OpenBSD Journal

Meltdown fix committed by guenther@

Contributed by Paul 'WEiRD' de Weerd on from the so-hot-of-the-press-it-melts-your-cpu dept.

Meltdown mitigation is coming to OpenBSD. Philip Guenther (guenther@) has just committed a diff that implements a new mitigation technique to OpenBSD: Separation of page tables for kernel and userland. This fixes the Meltdown problems that affect most CPUs from Intel. Both Philip and Mike Larkin (mlarkin@) spent a lot of time implementing this solution, talking to various people from other projects on best approaches.

In the commit message, Philip briefly describes the implementation:

Meltdown: implement user/kernel page table separation.

On Intel CPUs which speculate past user/supervisor page permission checks,
use a separate page table for userspace with only the minimum of kernel code
and data required for the transitions to/from the kernel (still marked as
supervisor-only, of course):
- the IDT (RO)
- three pages of kernel text in the .kutext section for interrupt, trap,
and syscall trampoline code (RX)
- one page of kernel data in the .kudata section for TLB flush IPIs (RW)
- the lapic page (RW, uncachable)
- per CPU: one page for the TSS+GDT (RO) and one page for trampoline
stacks (RW)

When a syscall, trap, or interrupt takes a CPU from userspace to kernel the
trampoline code switches page tables, switches stacks to the thread's real
kernel stack, then copies over the necessary bits from the trampoline stack.
On return to userspace the opposite occurs: recreate the iretq frame on the
trampoline stack, switch stack, switch page tables, and return to userspace.

mlarkin@ implemented the pmap bits and did 90% of the debugging, diagnosing
issues on MP in particular, and drove the final push to completion.
Many rounds of testing by naddy@, sthen@, and others
Thanks to Alex Wilson from Joyent for early discussions about trampolines
and their data requirements.
Per-CPU page layout mostly inspired by DragonFlyBSD.

Even with extensive testing by developers, editors@ are sure more testing would be welcome. So grab a snapshot (if they're from February 22nd or later, they should contain the diff) and see how this behaves in your environment!

(Comments are closed)


Comments
  1. By ilyes aiouaz (ilyes_aiouaz) i.aiouaz@ulysse-lab.com on https://www.ulysse-lab.com

    Good news,
    Thanks Guenther.

    Comments
    1. By grab mov (grabmov) moviejl21@gmail.com on http://sakubola.com

      wow, cool bro congratulations,

  2. By Renaud Allard (renaud) renaud@allard.it on

    Congratulations on the good job, that was fast.

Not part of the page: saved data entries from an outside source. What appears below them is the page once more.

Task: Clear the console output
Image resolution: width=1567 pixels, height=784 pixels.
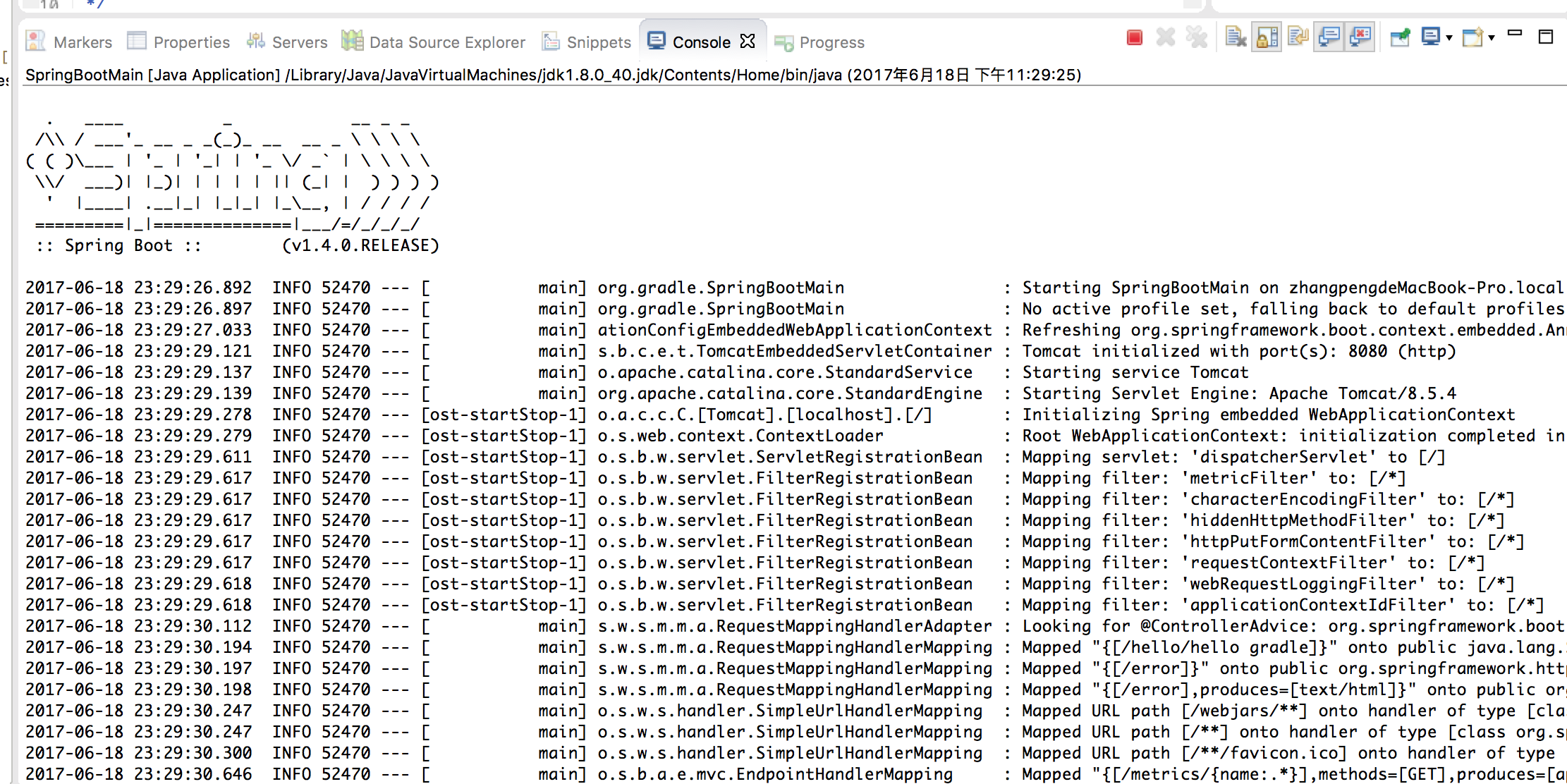Action: pyautogui.click(x=1236, y=37)
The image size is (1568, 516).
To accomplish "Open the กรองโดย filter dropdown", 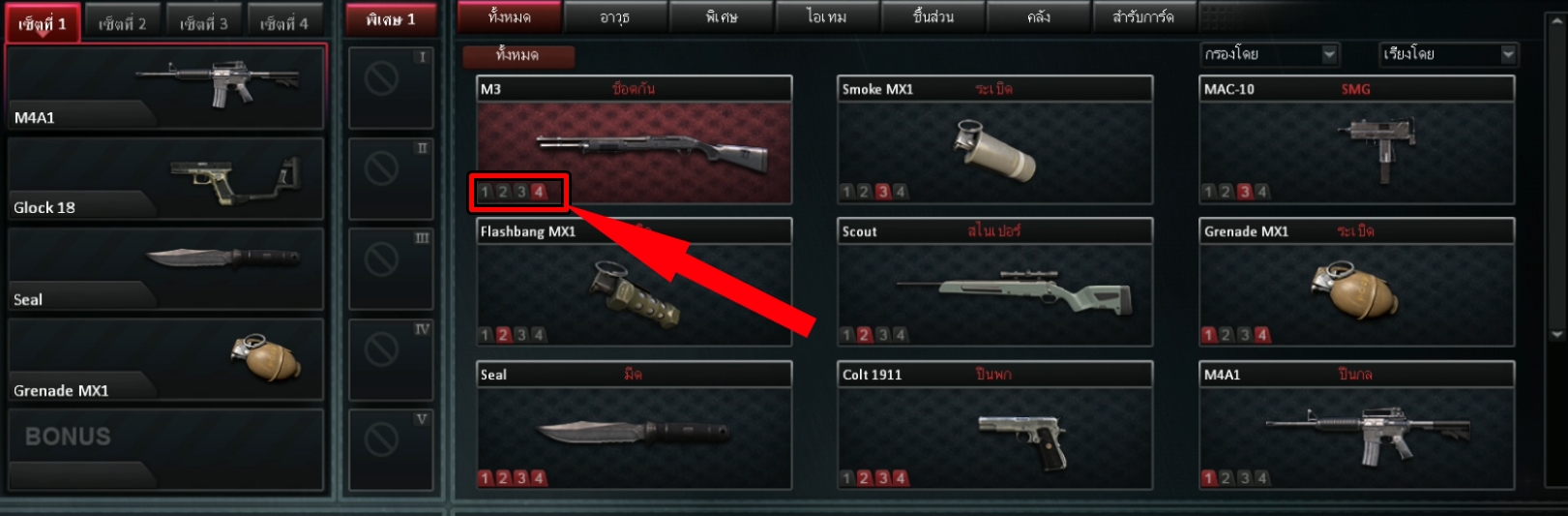I will 1269,54.
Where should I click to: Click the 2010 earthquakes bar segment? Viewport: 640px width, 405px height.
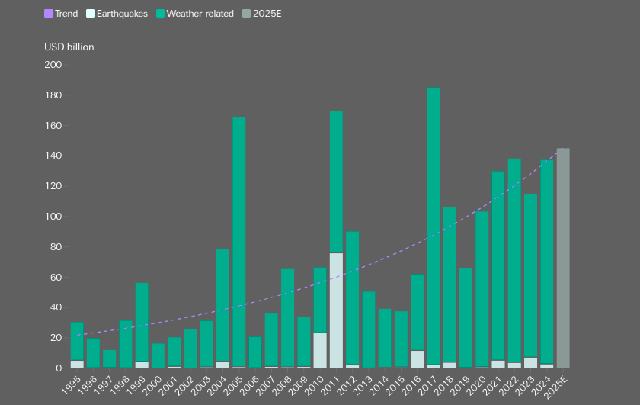(320, 350)
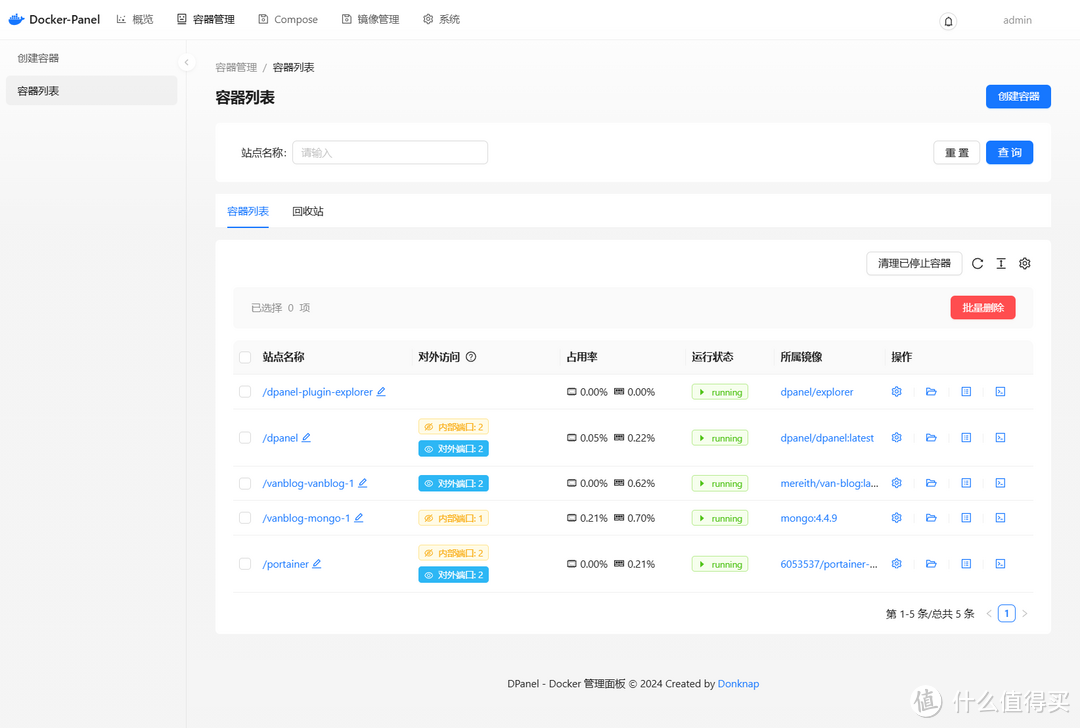Image resolution: width=1080 pixels, height=728 pixels.
Task: Expand the 对外端口 tag for /portainer
Action: (453, 574)
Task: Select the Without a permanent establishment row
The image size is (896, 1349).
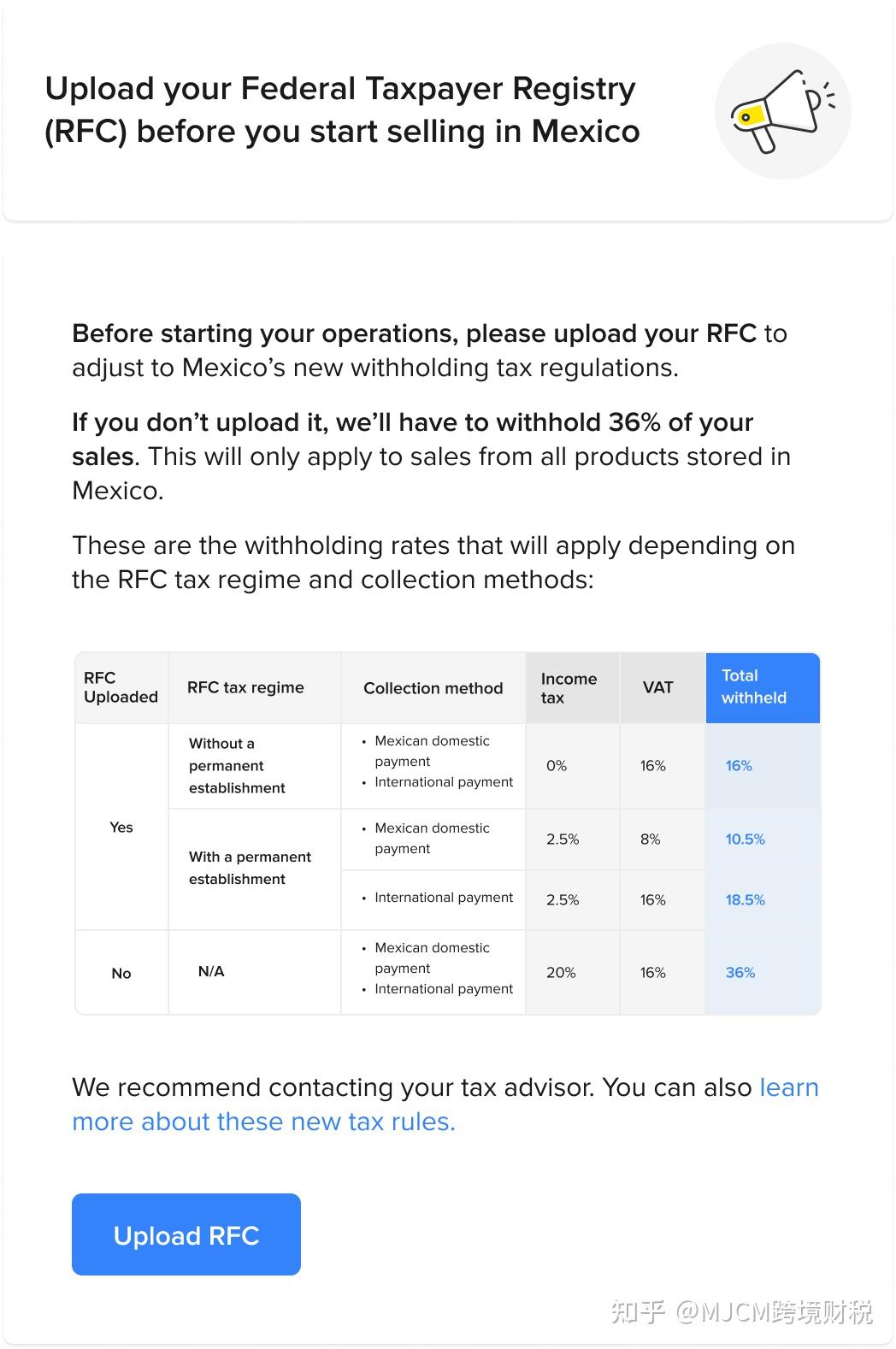Action: pyautogui.click(x=237, y=765)
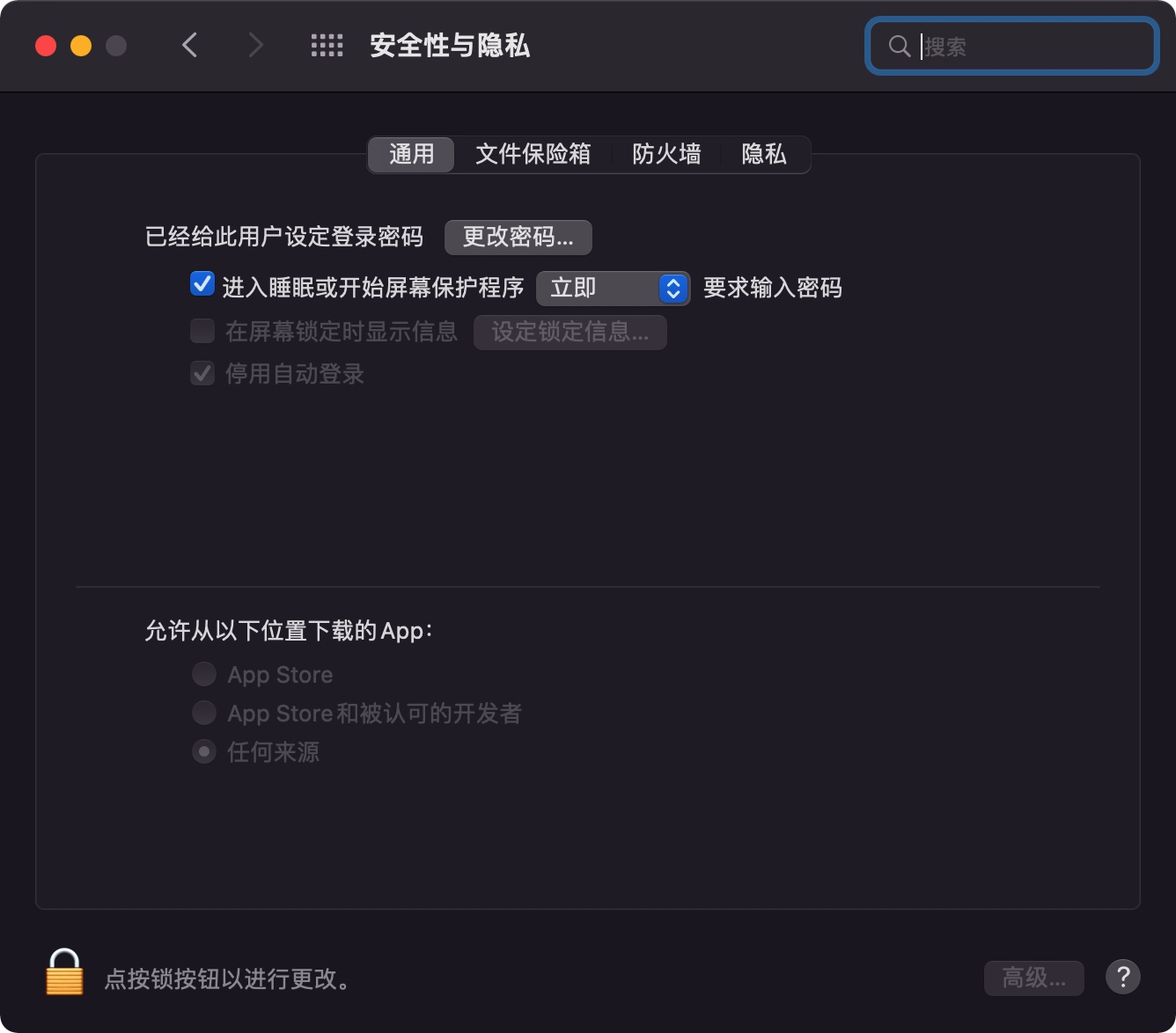Click into the 搜索 search field

tap(1012, 46)
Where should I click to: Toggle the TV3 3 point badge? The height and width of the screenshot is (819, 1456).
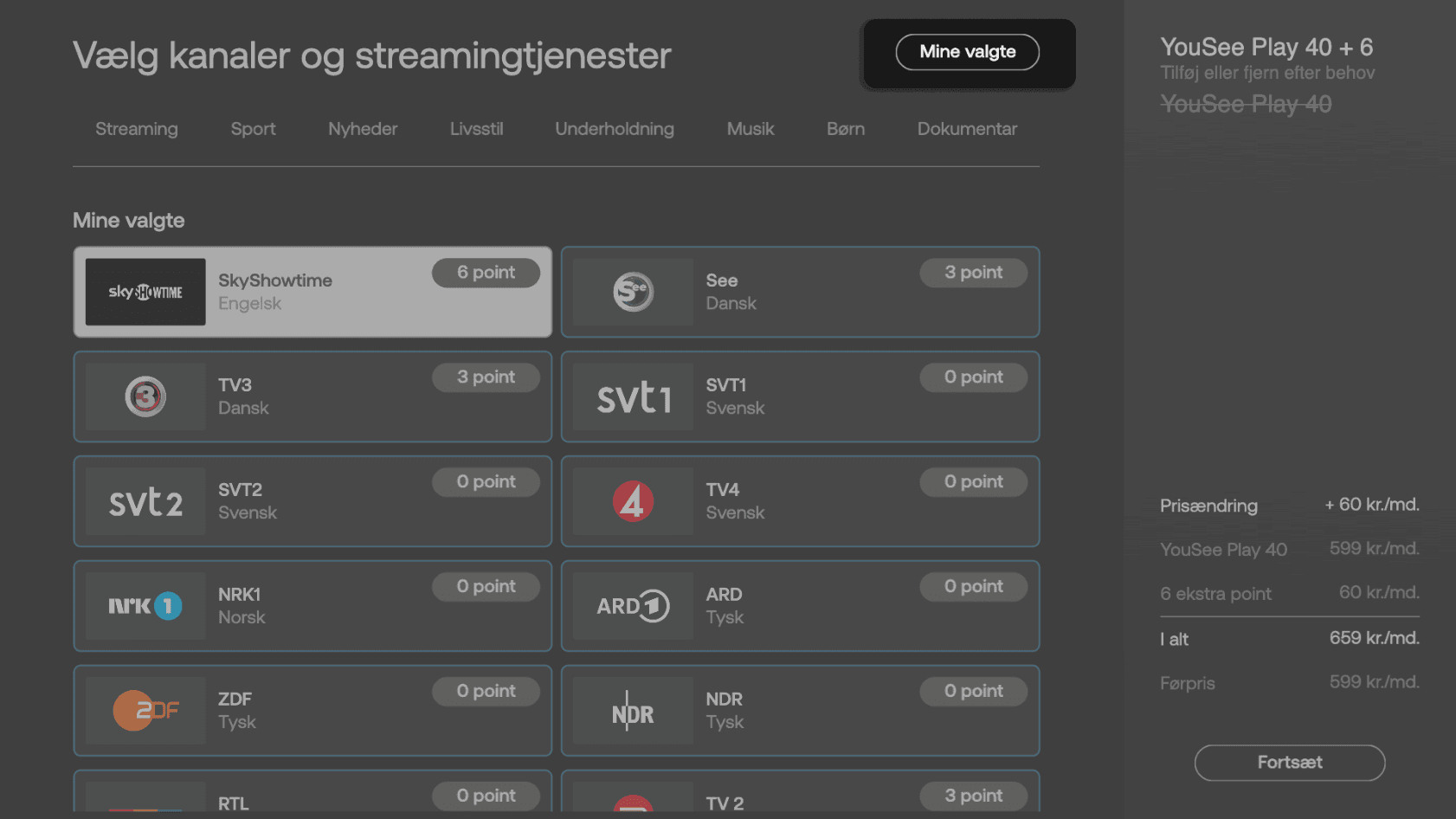(x=486, y=377)
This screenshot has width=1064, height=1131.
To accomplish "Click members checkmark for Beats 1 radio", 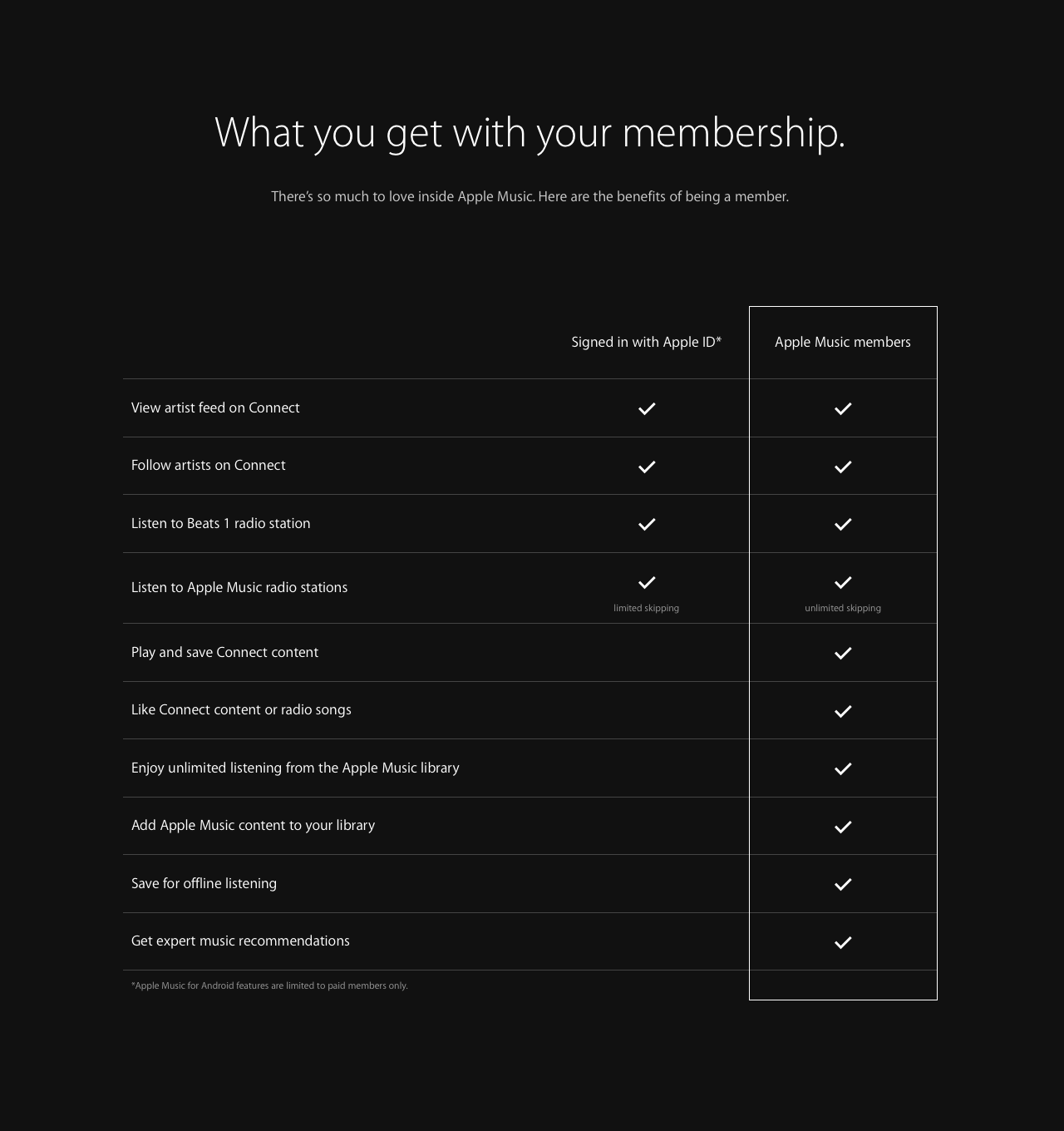I will (843, 524).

  3. By Noryungi (noryungi) noryungi@yahoo.com on

    That is excellent news! Thanks to everyone involved!

  4. By brynet (Brynet) on https://brynet.biz.tm/

    Congrats! Many thanks to mlarkin@ & guenther@ for their tireless efforts to get this work in.

  5. By Troy (rits) register@redinsight.com on

    Thank you!

  6. By Peter J. Philipp (pjp) nospam@solarscale.de on http://centroid.eu

    Thank you! This is great. I installed the snapshot from Feb 22nd. So far there seems no panics, no inhibitions, and it's fast AND zzz worked too over night. My workstation is a Xeon E3-1275v3 where I tested this on. Thanks again!

    Comments
    1. By Amit Kulkarni (amitkulz) on

      There's no snapshot for Feb 22 released yet! You probably installed from Feb 21.

  7. By Amit Kulkarni (amitkulz) on

    Wow, superb work as always!

  8. By Just another grumpy fart (grumpy_fart) grumpy_fart@gmail.com on http://www.openbsd.org/

    Isn't it amazing how a couple of volunteers, in their spare time, manage to roll out a working solution to this dumpster truck fire for our favourite OS, where several vendors were fumbling around for months.

    Responsible disclosure my ass. Highly irresponsible, if you ask me. No wonder people are taking Intel to court over this shit storm.